Masyarakat yang dirugikan akibat perbuatan melawan
hukum di bidang pengelolaan sampah berhak mengajukan
gugatan melalui perwakilan kelompok.

             Bagian Kelima
    Hak Gugat Organisasi Persampahan

                 Pasal 37

(1) Organisasi persampahan berhak mengajukan gugatan
    untuk kepentingan pengelolaan sampah yang aman
    bagi kesehatan masyarakat dan lingkungan.

(2) Hak mengajukan gugatan sebagaimana dimaksud pada
    ayat (1) terbatas pada tuntutan untuk melakukan
    tindakan tertentu, kecuali biaya atau pengeluaran riil.

(3) Organisasi persampahan yang berhak mengajukan
    gugatan sebagaimana dimaksud pada ayat (1) harus
    memenuhi persyaratan:
    a. berbentuk badan hukum;
    b. mempunyai anggaran dasar di bidang pengelolaan
       sampah; dan
    c. telah melakukan kegiatan nyata paling sedikit 1
       (satu) tahun sesuai dengan anggaran dasarnya.

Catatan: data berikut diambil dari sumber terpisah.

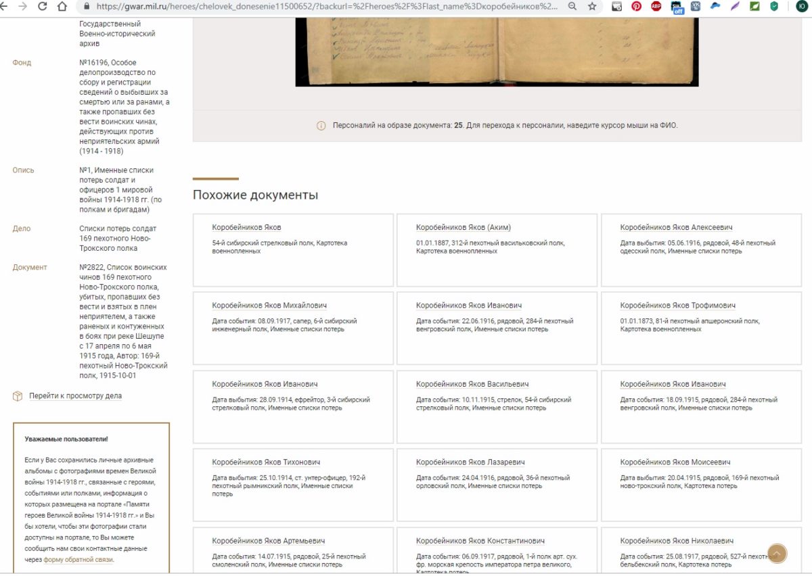Select Коробейников Яков (Аким) record
The width and height of the screenshot is (812, 576).
(464, 227)
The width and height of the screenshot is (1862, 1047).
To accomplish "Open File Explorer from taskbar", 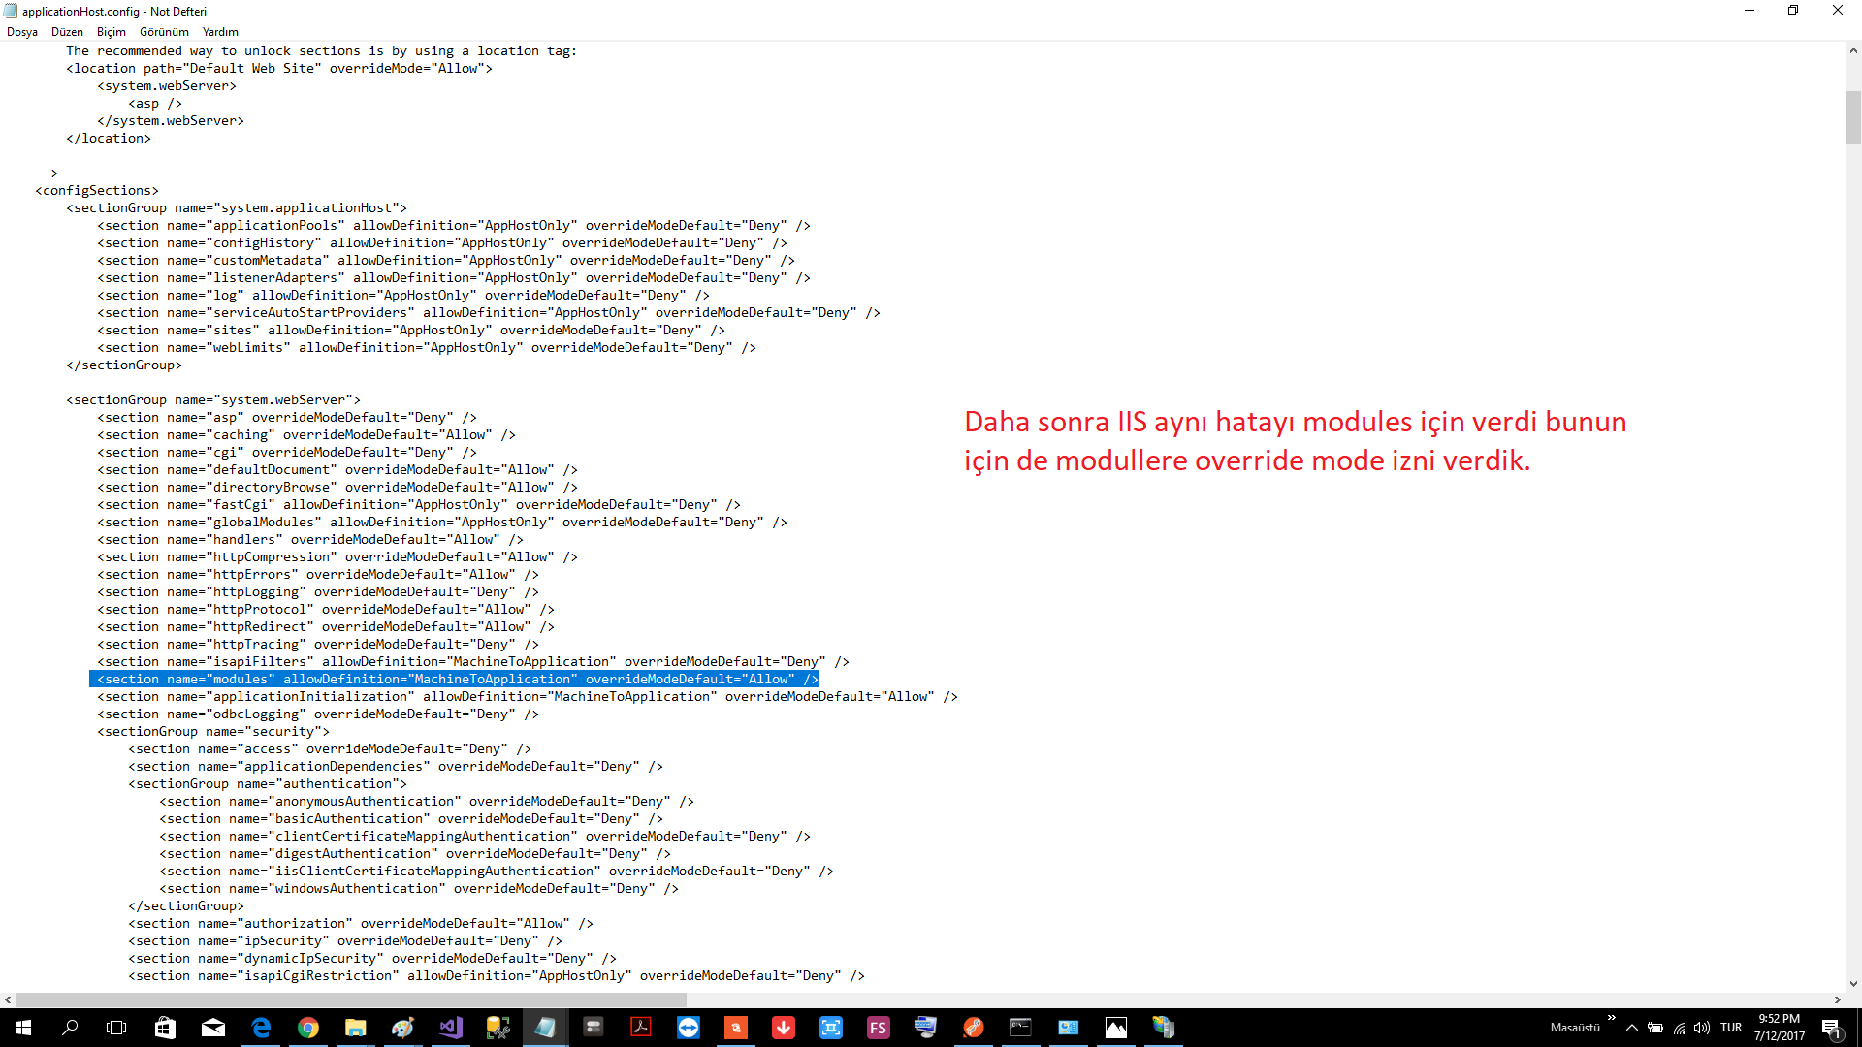I will (x=355, y=1028).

                                              BAB XIV . . .
                    - 20 -

                  BAB XIV
                PENYIDIKAN


                  Pasal 38

(1) Selain Penyidik Pejabat Polisi Negara Republik Indonesia,
    pejabat pegawai negeri sipil tertentu di lingkungan
    instansi pemerintah yang lingkup tugas dan tanggung
    jawabnya di bidang pengelolaan persampahan diberi
    wewenang khusus sebagai penyidik sebagaimana
    dimaksud dalam Undang-Undang Hukum Acara Pidana.
(2) Penyidik pegawai negeri sipil sebagaimana dimaksud
    pada ayat (1) berwenang:
    a. melakukan pemeriksaan atas kebenaran laporan
       atau keterangan berkenaan dengan tindak pidana di
       bidang pengelolaan sampah;
      b. melakukan pemeriksaan terhadap orang yang
         diduga melakukan tindak pidana di bidang
         pengelolaan sampah;
      c. meminta keterangan dan bahan bukti dari orang
         berkenaan dengan peristiwa tindak pidana di bidang
         pengelolaan sampah;
      d. melakukan pemeriksaan atas pembukuan, catatan,
         dan dokumen lain berkenaan dengan tindak pidana
         di bidang pengelolaan sampah;
      e. melakukan pemeriksaan di tempat tertentu yang
         diduga    terdapat  bahan   bukti,  pembukuan,
         pencatatan, dan dokumen lain serta melakukan
         penyitaan terhadap bahan dan barang hasil
         kejahatan     yang dapat dijadikan bukti dalam
         perkara tindak pidana di bidang pengelolaan
         sampah; dan
      f. meminta bantuan ahli dalam pelaksanaan tugas
         penyidikan tindak pidana di bidang pengelolaan
         sampah.
(3)   Penyidik pejabat pegawai negeri sipil sebagaimana
      dimaksud pada ayat (1) memberitahukan dimulainya
      penyidikan dan hasil penyidikannya kepada Penyidik
      Pejabat Polisi Negara Republik Indonesia.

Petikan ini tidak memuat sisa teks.